After last week’s welcome farewell to Ms. Bunting, we move onto a long-expected, but terrible good-bye for Edith. A telegram arrives at the big house for her, announcing that her editor will be arriving from London shortly, bringing good news no doubt. Maybe Marigold has started speaking and asked for her real mommy in perfect English. But since this is Edith we’re talking about, everyone correctly assumes that the tidings are ill and more specifically, have to do with the missing Michael Gregson. The most likely outcome was the truth all along. Gregson died shortly after arriving in Munich, during the Nazi party’s Beer Hall Putsch. I mean, it was only a matter of time before Downton perpetrated its first Hitler name drop, right?
(Up until the bitter, it felt like the show was saving this as a possible card to play for a major twist. Everything from Gregson’s invisible, unwell wife to his sudden disappearance stank of red herring, but for now, this storyline will go into the Peter Gordon Hall of Anticlimax.)

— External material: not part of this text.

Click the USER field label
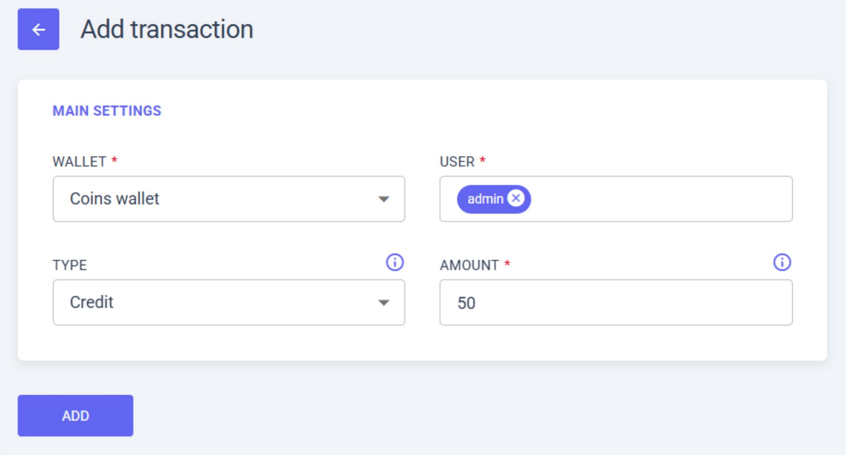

The editor from London also reveals that Edith has inherited the publishing company from Gregson, which will hopefully distract her from the baby she’s trying to kidnap. Edith then immediately marches off to Yew Tree Farm to see Marigold. When Mrs. Drewe tells her that she cannot see the child—no matter how bad the day has been going—Edith calls her “rude,” which—I believe—is a use of the more archaic definition meaning “behavior a rich person doesn’t like.”
Downstairs, the staff of Downton Abbey continues to delight by being a nice group of people that enjoy helping each other out.
Following her decision to go ahead and just buy a damn cottage last week, Mrs. Patmore invites Mrs. Hughes to come with her to inspect the place. Carson, hoping to smooth things over after the nasty business with Mrs. Patmore’s nephew and the war memorial, asks to come along. Despite having an “outside privy,” the cottage is more than sufficient for Mrs. Patmore, opening up the door to one of my other dream spin-offs, Mrs. P’s Place, about the hilarious tenants of her future boarding house. The trip inspires Carson to do some of his own contemplation of the future, and he asks Mrs. Hughes if she’s thought about her retirement, something she doesn’t consider a possibility. Fat chance, Mrs. Hughes. Don’t discount the surly sweetness of Mr. Carson, who asks if she would like to invest in a property with him “as a business venture.” She stalls. He leaves. She smiles. The hearts of the PBS-watching audience explode.
Daisy, literally the one person who is upset about Ms. Bunting leaving, has turned her former tutor’s departure into motivation to continue her studies, though she misses the confidence an instructor instilled. For the past two weeks, Molesley has repeatedly offered his resources to Daisy, and she has responded by ignoring him or being rude. [Note: “Rude” meaning actual impoliteness, not Edith’s definition.] Honestly, what would Daisy do without Mrs. Patmore as a moral compass? After being told that, yes, you should be nice to people who are kind to you, Daisy actually listens to what Molesley has to say. He offers to let her use the encyclopedias that his father gave to him, and we get the sweet, sad story of Molesley’s early life. He had quit school at 12 to help support his family after his mother got sick, despite his father’s wishes that he become a teacher. “I’d like to help,” Molesley tells Daisy. “Make sure somebody got away.” Can we please give Molesley his Baxter-centric happy ending already?!